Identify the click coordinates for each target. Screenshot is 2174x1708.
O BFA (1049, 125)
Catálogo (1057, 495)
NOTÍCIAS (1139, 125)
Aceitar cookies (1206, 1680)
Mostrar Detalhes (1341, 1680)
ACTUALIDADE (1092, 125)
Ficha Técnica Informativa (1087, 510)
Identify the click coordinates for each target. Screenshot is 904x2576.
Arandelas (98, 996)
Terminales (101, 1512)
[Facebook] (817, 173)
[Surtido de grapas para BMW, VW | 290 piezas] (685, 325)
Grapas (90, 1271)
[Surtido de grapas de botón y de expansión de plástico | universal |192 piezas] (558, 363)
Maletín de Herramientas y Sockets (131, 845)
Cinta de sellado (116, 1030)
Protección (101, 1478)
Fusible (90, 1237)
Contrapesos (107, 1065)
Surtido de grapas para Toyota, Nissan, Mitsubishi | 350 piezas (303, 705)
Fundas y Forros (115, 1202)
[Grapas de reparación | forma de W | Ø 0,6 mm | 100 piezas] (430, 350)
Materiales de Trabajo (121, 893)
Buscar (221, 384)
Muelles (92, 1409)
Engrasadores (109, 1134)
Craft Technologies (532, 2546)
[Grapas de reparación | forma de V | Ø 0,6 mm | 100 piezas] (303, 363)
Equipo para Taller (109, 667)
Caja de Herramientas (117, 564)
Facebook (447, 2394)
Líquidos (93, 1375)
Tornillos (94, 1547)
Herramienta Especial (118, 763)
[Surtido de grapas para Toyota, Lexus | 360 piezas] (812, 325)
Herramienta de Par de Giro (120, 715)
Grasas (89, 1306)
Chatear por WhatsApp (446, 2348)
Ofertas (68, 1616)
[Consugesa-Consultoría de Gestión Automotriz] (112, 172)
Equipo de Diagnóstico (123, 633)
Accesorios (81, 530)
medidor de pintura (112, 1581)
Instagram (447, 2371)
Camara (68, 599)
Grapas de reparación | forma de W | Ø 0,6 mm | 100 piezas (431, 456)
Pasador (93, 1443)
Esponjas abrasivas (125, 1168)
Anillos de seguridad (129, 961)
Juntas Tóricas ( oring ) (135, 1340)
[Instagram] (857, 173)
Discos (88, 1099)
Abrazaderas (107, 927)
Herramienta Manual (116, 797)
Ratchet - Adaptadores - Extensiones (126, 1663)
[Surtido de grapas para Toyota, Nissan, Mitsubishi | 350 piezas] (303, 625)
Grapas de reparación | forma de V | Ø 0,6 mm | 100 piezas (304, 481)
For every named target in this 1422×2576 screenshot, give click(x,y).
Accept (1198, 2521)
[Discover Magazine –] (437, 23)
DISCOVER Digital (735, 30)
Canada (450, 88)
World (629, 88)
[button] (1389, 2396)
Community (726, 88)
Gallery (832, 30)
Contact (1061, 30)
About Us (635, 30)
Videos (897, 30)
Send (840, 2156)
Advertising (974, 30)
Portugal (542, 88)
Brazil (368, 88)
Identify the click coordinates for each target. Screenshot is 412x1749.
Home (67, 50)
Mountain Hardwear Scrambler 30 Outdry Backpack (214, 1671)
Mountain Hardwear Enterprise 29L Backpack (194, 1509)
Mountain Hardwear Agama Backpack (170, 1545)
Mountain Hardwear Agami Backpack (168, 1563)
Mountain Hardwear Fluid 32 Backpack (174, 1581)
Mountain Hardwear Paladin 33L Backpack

********

Print the listing above in full, exactly as it is.

- Answer box
Identify the click coordinates for each target. Screenshot is 2174x1708.
O BFA (1049, 125)
Catálogo (1057, 495)
NOTÍCIAS (1139, 125)
Aceitar cookies (1206, 1680)
Mostrar Detalhes (1341, 1680)
ACTUALIDADE (1092, 125)
Ficha Técnica Informativa (1087, 510)
Identify the click coordinates for each target. Screenshot is 904x2576.
Arandelas (98, 996)
Terminales (101, 1512)
[Facebook] (817, 173)
[Surtido de grapas para BMW, VW | 290 piezas] (685, 325)
Grapas (90, 1271)
[Surtido de grapas de botón y de expansión de plástico | universal |192 piezas] (558, 363)
Maletín de Herramientas y Sockets (131, 845)
Cinta de sellado (116, 1030)
Protección (101, 1478)
Fusible (90, 1237)
Contrapesos (107, 1065)
Surtido de grapas para Toyota, Nissan, Mitsubishi | 350 piezas (303, 705)
Fundas y Forros (115, 1202)
[Grapas de reparación | forma de W | Ø 0,6 mm | 100 piezas] (430, 350)
Materiales de Trabajo (121, 893)
Buscar (221, 384)
Muelles (92, 1409)
Engrasadores (109, 1134)
Craft Technologies (532, 2546)
[Grapas de reparación | forma de V | Ø 0,6 mm | 100 piezas] (303, 363)
Equipo para Taller (109, 667)
Caja de Herramientas (117, 564)
Facebook (447, 2394)
Líquidos (93, 1375)
Tornillos (94, 1547)
Herramienta Especial (118, 763)
[Surtido de grapas para Toyota, Lexus | 360 piezas] (812, 325)
Herramienta de Par de Giro (120, 715)
Grasas (89, 1306)
Chatear por WhatsApp (446, 2348)
Ofertas (68, 1616)
[Consugesa-Consultoría de Gestión Automotriz] (112, 172)
Equipo de Diagnóstico (123, 633)
Accesorios (81, 530)
medidor de pintura (112, 1581)
Instagram (447, 2371)
Camara (68, 599)
Grapas de reparación | forma de W | Ø 0,6 mm | 100 piezas (431, 456)
Pasador (93, 1443)
Esponjas abrasivas (125, 1168)
Anillos de seguridad (129, 961)
Juntas Tóricas ( oring ) (135, 1340)
[Instagram] (857, 173)
Discos (88, 1099)
Abrazaderas (107, 927)
Herramienta Manual (116, 797)
Ratchet - Adaptadores - Extensiones (126, 1663)
[Surtido de grapas para Toyota, Nissan, Mitsubishi | 350 piezas] (303, 625)
Grapas de reparación | forma de V | Ø 0,6 mm | 100 piezas (304, 481)
For every named target in this 1422×2576 screenshot, give click(x,y).
Accept (1198, 2521)
[Discover Magazine –] (437, 23)
DISCOVER Digital (735, 30)
Canada (450, 88)
World (629, 88)
[button] (1389, 2396)
Community (726, 88)
Gallery (832, 30)
Contact (1061, 30)
About Us (635, 30)
Videos (897, 30)
Send (840, 2156)
Advertising (974, 30)
Portugal (542, 88)
Brazil (368, 88)
Identify the click coordinates for each target. Screenshot is 412x1749.
Home (67, 50)
Mountain Hardwear Scrambler 30 Outdry Backpack (214, 1671)
Mountain Hardwear Enterprise 29L Backpack (194, 1509)
Mountain Hardwear Agama Backpack (170, 1545)
Mountain Hardwear Agami Backpack (168, 1563)
Mountain Hardwear Fluid 32 Backpack (174, 1581)
Mountain Hardwear Paladin 33L Backpack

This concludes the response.